* **Work to complete**:
Convert the lines below into a numbered list, leaving out any blank lines.

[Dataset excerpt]
BEGIN
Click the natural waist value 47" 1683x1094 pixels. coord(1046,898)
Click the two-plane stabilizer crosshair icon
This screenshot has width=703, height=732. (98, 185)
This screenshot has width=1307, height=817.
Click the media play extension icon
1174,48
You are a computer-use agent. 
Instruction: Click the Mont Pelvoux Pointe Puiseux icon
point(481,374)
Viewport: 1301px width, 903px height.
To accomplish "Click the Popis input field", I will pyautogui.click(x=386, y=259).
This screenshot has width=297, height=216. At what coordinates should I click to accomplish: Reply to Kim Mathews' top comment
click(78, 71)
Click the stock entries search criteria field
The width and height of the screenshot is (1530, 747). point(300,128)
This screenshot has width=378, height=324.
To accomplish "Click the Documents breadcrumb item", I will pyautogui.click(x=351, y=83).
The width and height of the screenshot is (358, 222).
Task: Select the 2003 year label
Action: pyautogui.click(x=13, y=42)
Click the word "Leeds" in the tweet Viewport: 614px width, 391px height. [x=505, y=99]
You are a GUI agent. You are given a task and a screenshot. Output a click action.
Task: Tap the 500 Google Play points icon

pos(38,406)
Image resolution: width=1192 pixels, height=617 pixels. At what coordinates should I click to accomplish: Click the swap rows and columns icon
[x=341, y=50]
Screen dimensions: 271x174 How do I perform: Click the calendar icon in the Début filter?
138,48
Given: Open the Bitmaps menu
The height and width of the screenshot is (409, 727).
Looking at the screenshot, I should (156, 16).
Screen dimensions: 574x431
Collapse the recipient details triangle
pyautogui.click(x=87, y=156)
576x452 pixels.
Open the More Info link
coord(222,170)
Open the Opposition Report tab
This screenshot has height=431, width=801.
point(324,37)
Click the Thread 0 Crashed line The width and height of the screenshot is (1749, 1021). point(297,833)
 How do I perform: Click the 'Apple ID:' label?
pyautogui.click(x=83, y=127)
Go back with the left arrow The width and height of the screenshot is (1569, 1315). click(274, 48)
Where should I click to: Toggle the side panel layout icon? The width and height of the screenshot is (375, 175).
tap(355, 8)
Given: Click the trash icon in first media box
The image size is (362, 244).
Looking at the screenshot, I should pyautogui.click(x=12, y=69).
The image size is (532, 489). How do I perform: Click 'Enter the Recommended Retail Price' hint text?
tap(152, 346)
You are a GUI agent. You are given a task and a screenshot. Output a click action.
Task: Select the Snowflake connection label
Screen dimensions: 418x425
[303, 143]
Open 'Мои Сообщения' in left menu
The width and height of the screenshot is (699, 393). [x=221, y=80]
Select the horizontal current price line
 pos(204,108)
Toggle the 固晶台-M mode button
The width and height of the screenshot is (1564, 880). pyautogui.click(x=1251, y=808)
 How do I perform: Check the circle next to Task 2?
END
* **Answer to this problem**:
1. Click the natural waist value 47" 1683x1094 pixels. coord(1046,898)
2. Click the two-plane stabilizer crosshair icon
3. This screenshot has width=703, height=732. (98, 185)
4. This screenshot has width=1307, height=817.
5. Click the media play extension icon
6. 1174,48
7. You are a computer-use agent. 
8. Instruction: Click the Mont Pelvoux Pointe Puiseux icon
9. point(481,374)
10. Viewport: 1301px width, 903px height.
11. To accomplish "Click the Popis input field", I will pyautogui.click(x=386, y=259).
12. This screenshot has width=297, height=216. At what coordinates should I click to accomplish: Reply to Kim Mathews' top comment
13. click(78, 71)
14. Click the stock entries search criteria field
15. The width and height of the screenshot is (1530, 747). point(300,128)
16. This screenshot has width=378, height=324.
17. To accomplish "Click the Documents breadcrumb item", I will pyautogui.click(x=351, y=83).
18. The width and height of the screenshot is (358, 222).
19. Task: Select the 2003 year label
20. Action: pyautogui.click(x=13, y=42)
21. Click the word "Leeds" in the tweet Viewport: 614px width, 391px height. [x=505, y=99]
22. You are a GUI agent. You are given a task and a screenshot. Output a click action.
23. Task: Tap the 500 Google Play points icon
24. pos(38,406)
25. Image resolution: width=1192 pixels, height=617 pixels. At what coordinates should I click to accomplish: Click the swap rows and columns icon
26. [x=341, y=50]
27. Screen dimensions: 271x174 How do I perform: Click the calendar icon in the Début filter?
28. 138,48
29. Given: Open the Bitmaps menu
30. The height and width of the screenshot is (409, 727).
31. Looking at the screenshot, I should (156, 16).
32. Screen dimensions: 574x431
33. Collapse the recipient details triangle
34. pyautogui.click(x=87, y=156)
35. 576x452 pixels.
36. Open the More Info link
37. coord(222,170)
38. Open the Opposition Report tab
39. This screenshot has height=431, width=801.
40. point(324,37)
41. Click the Thread 0 Crashed line The width and height of the screenshot is (1749, 1021). point(297,833)
42.  How do I perform: Click the 'Apple ID:' label?
43. pyautogui.click(x=83, y=127)
44. Go back with the left arrow The width and height of the screenshot is (1569, 1315). click(274, 48)
45. Where should I click to: Toggle the side panel layout icon? The width and height of the screenshot is (375, 175).
46. tap(355, 8)
47. Given: Click the trash icon in first media box
48. The image size is (362, 244).
49. Looking at the screenshot, I should pyautogui.click(x=12, y=69).
50. The image size is (532, 489). How do I perform: Click 'Enter the Recommended Retail Price' hint text?
51. tap(152, 346)
52. You are a GUI agent. You are given a task and a screenshot. Output a click action.
53. Task: Select the Snowflake connection label
54. Screen dimensions: 418x425
55. [303, 143]
56. Open 'Мои Сообщения' in left menu
57. The width and height of the screenshot is (699, 393). [x=221, y=80]
58. Select the horizontal current price line
59.  pos(204,108)
60. Toggle the 固晶台-M mode button
61. The width and height of the screenshot is (1564, 880). pyautogui.click(x=1251, y=808)
62.  How do I perform: Check the circle next to Task 2?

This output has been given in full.